(Stored data entries)
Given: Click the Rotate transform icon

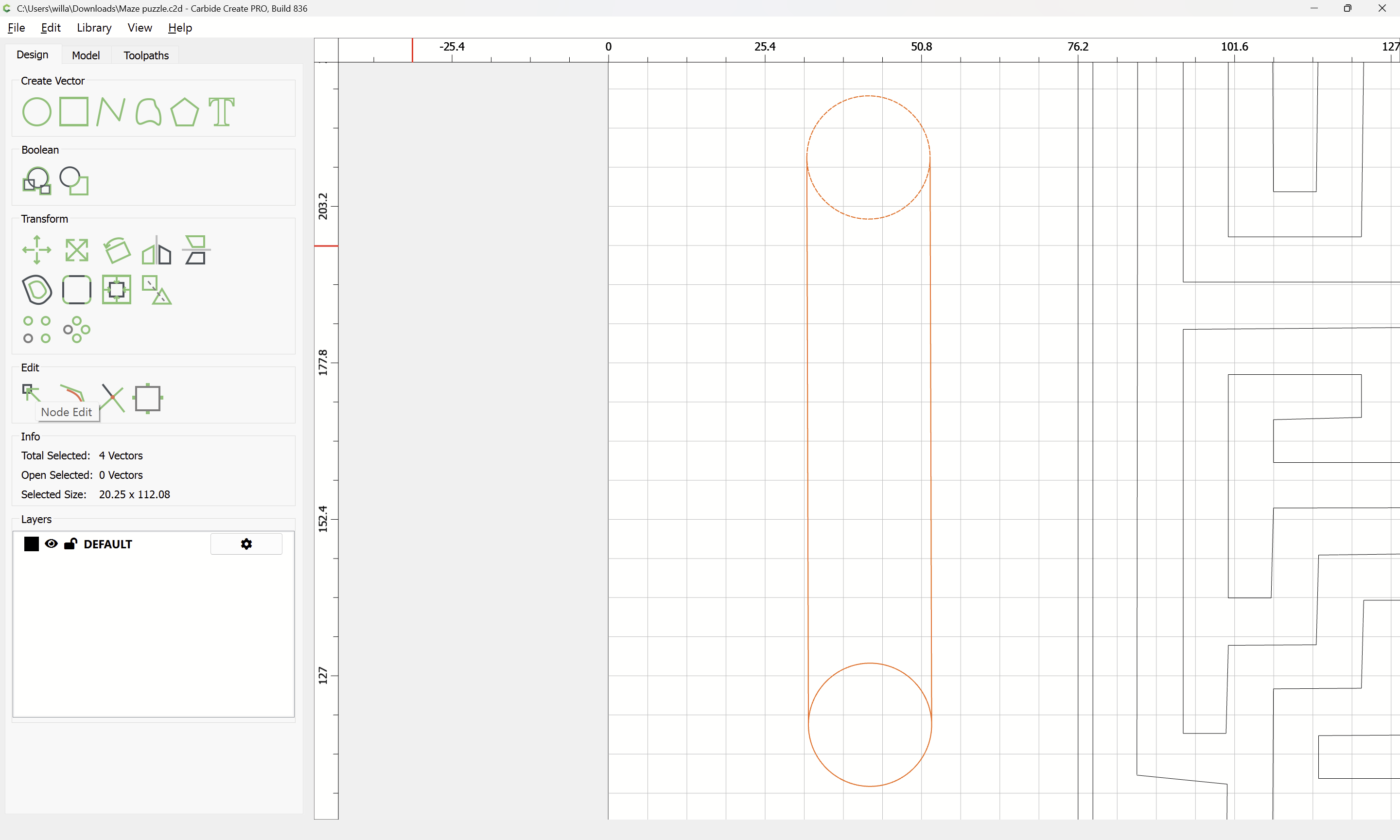Looking at the screenshot, I should (117, 250).
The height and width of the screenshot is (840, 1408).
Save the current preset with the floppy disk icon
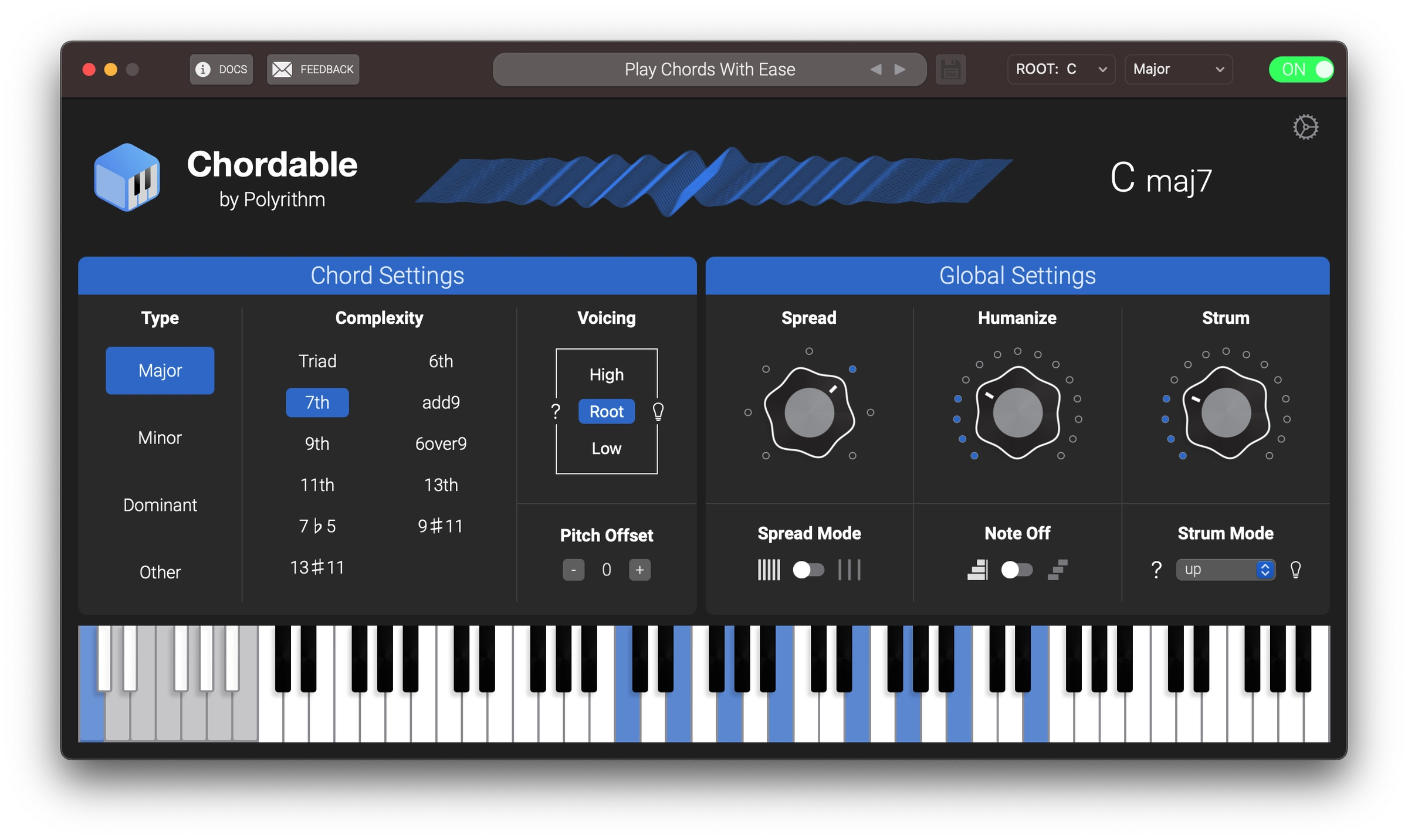pos(950,69)
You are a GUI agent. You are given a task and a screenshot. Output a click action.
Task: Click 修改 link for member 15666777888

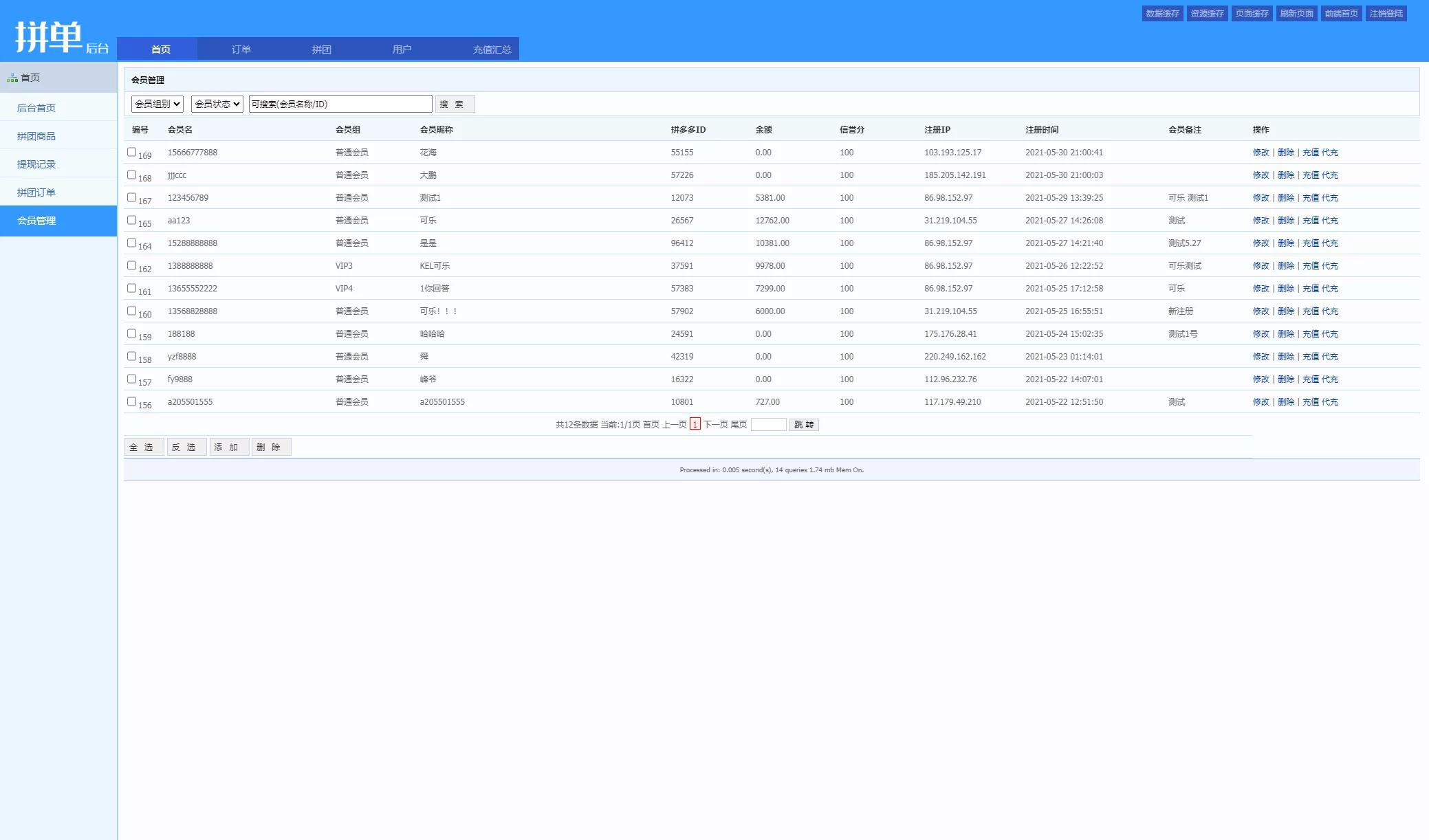(x=1261, y=153)
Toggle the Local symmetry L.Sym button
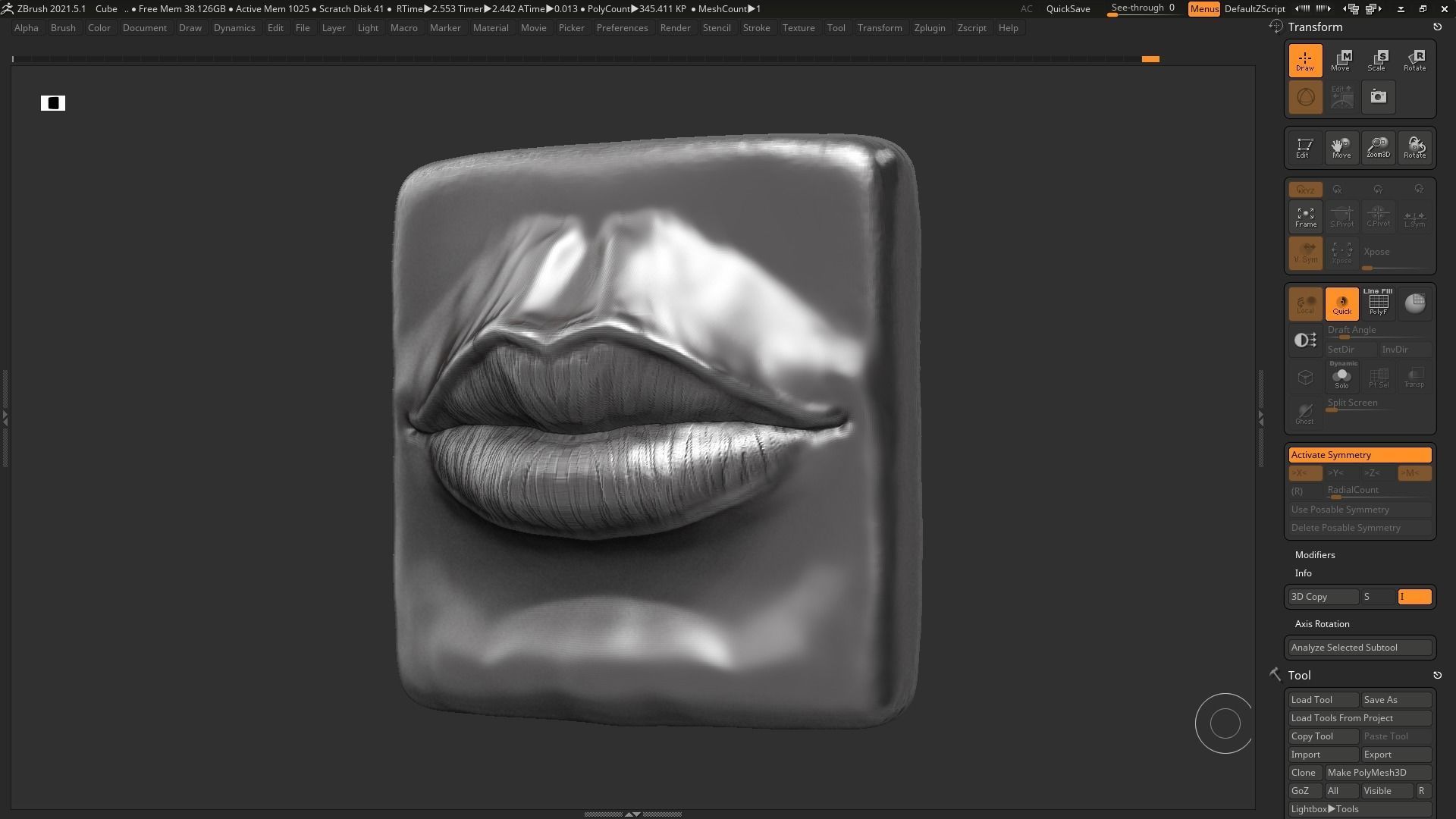Screen dimensions: 1456x819 [1414, 217]
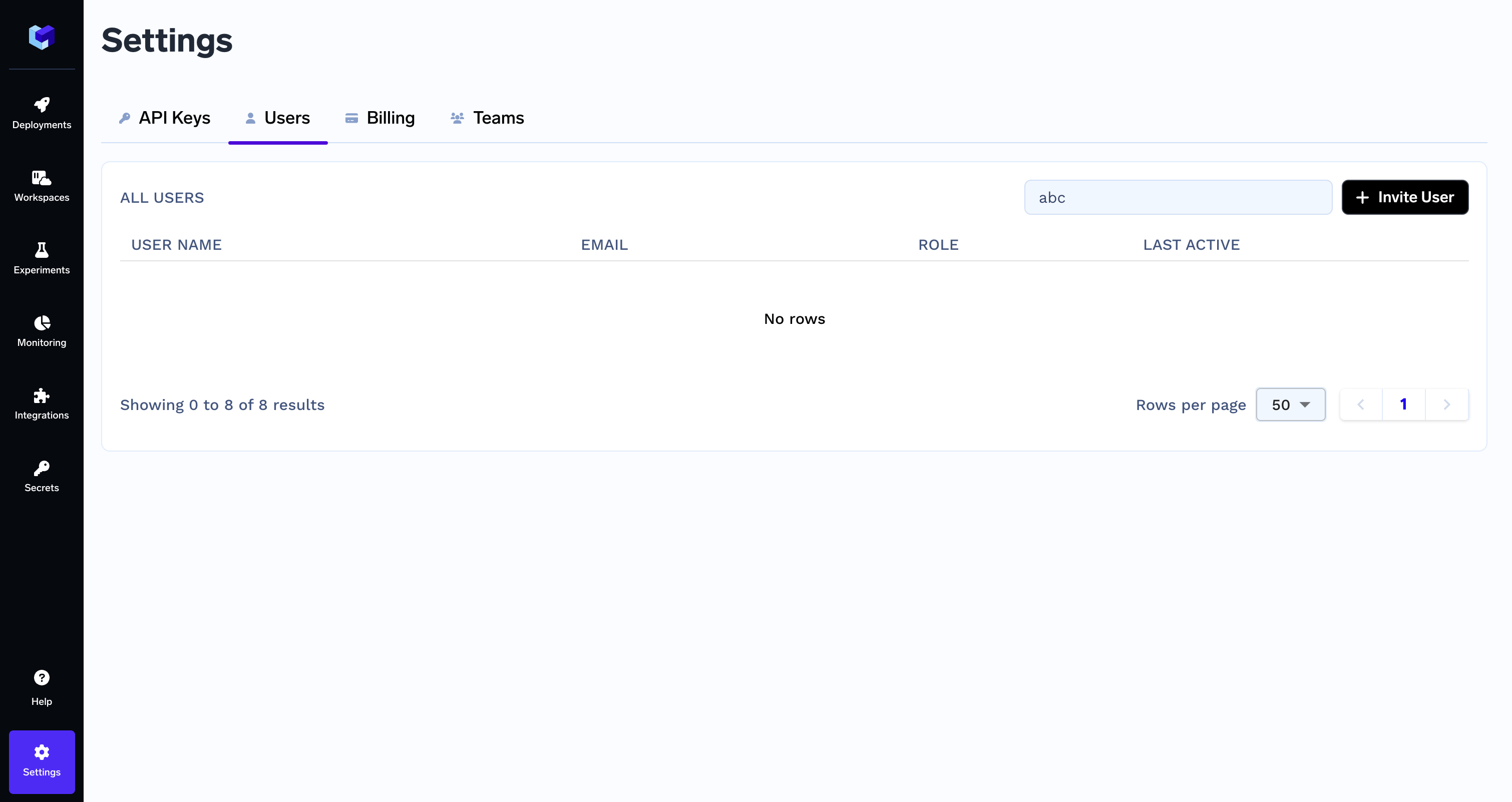This screenshot has width=1512, height=802.
Task: Go to Workspaces in the sidebar
Action: click(x=42, y=186)
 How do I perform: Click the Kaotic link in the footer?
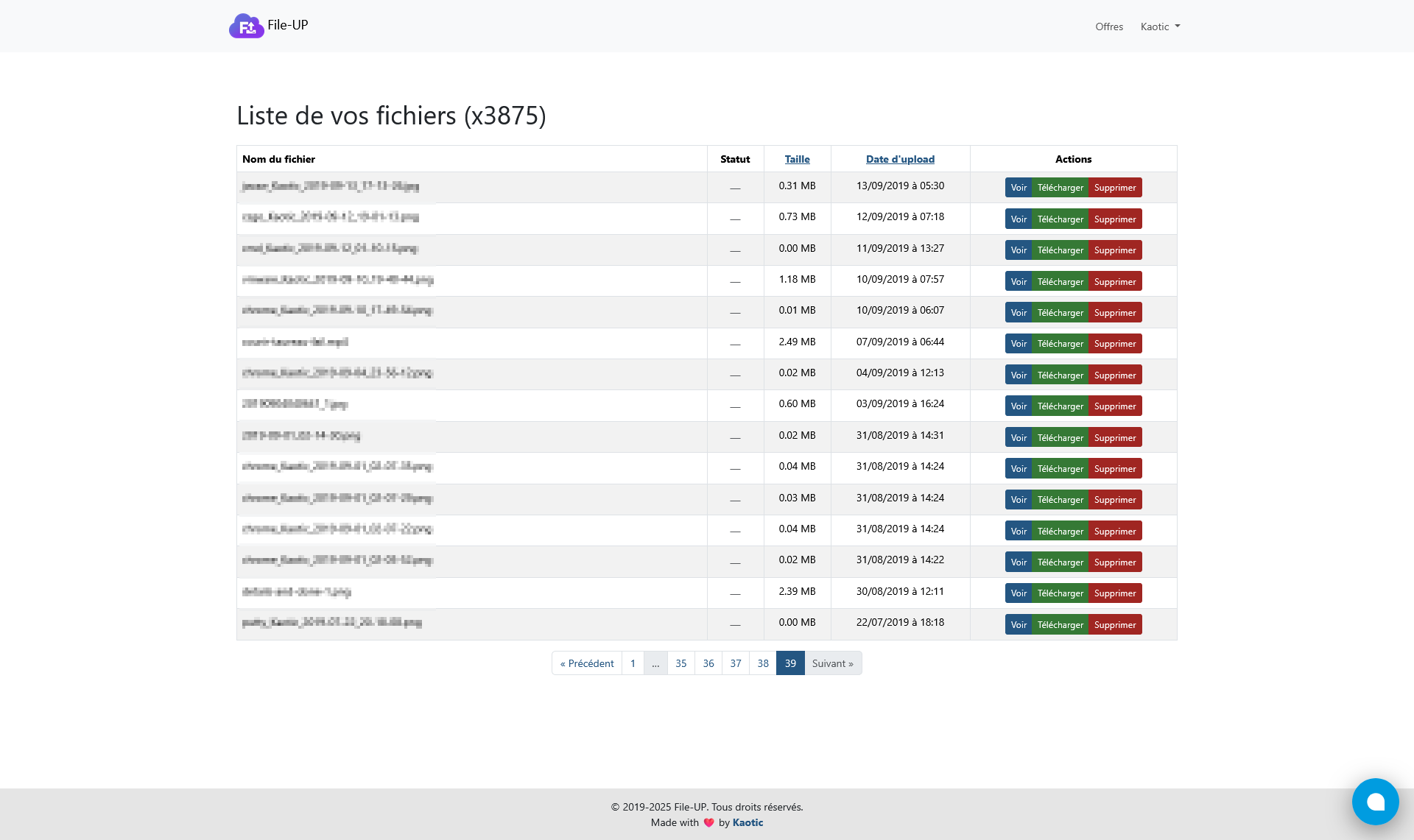click(748, 823)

• _EXERCISE REQUIREMENTS_:
An exact copy of all the data above is required; omit any pictures.

• _WORKED SOLUTION_:
Given: Click the Rotate transform icon

Looking at the screenshot, I should (117, 250).
The height and width of the screenshot is (840, 1408).
Save the current preset with the floppy disk icon
pos(950,69)
You are a GUI agent. You are given a task and a screenshot. Output a click action.
Task: Click 修改 link for member 15666777888

(x=1261, y=153)
Toggle the Local symmetry L.Sym button
Screen dimensions: 1456x819 [1414, 217]
This screenshot has width=1512, height=802.
Task: Go to Workspaces in the sidebar
Action: click(x=42, y=186)
 How do I perform: Click the Kaotic link in the footer?
click(748, 823)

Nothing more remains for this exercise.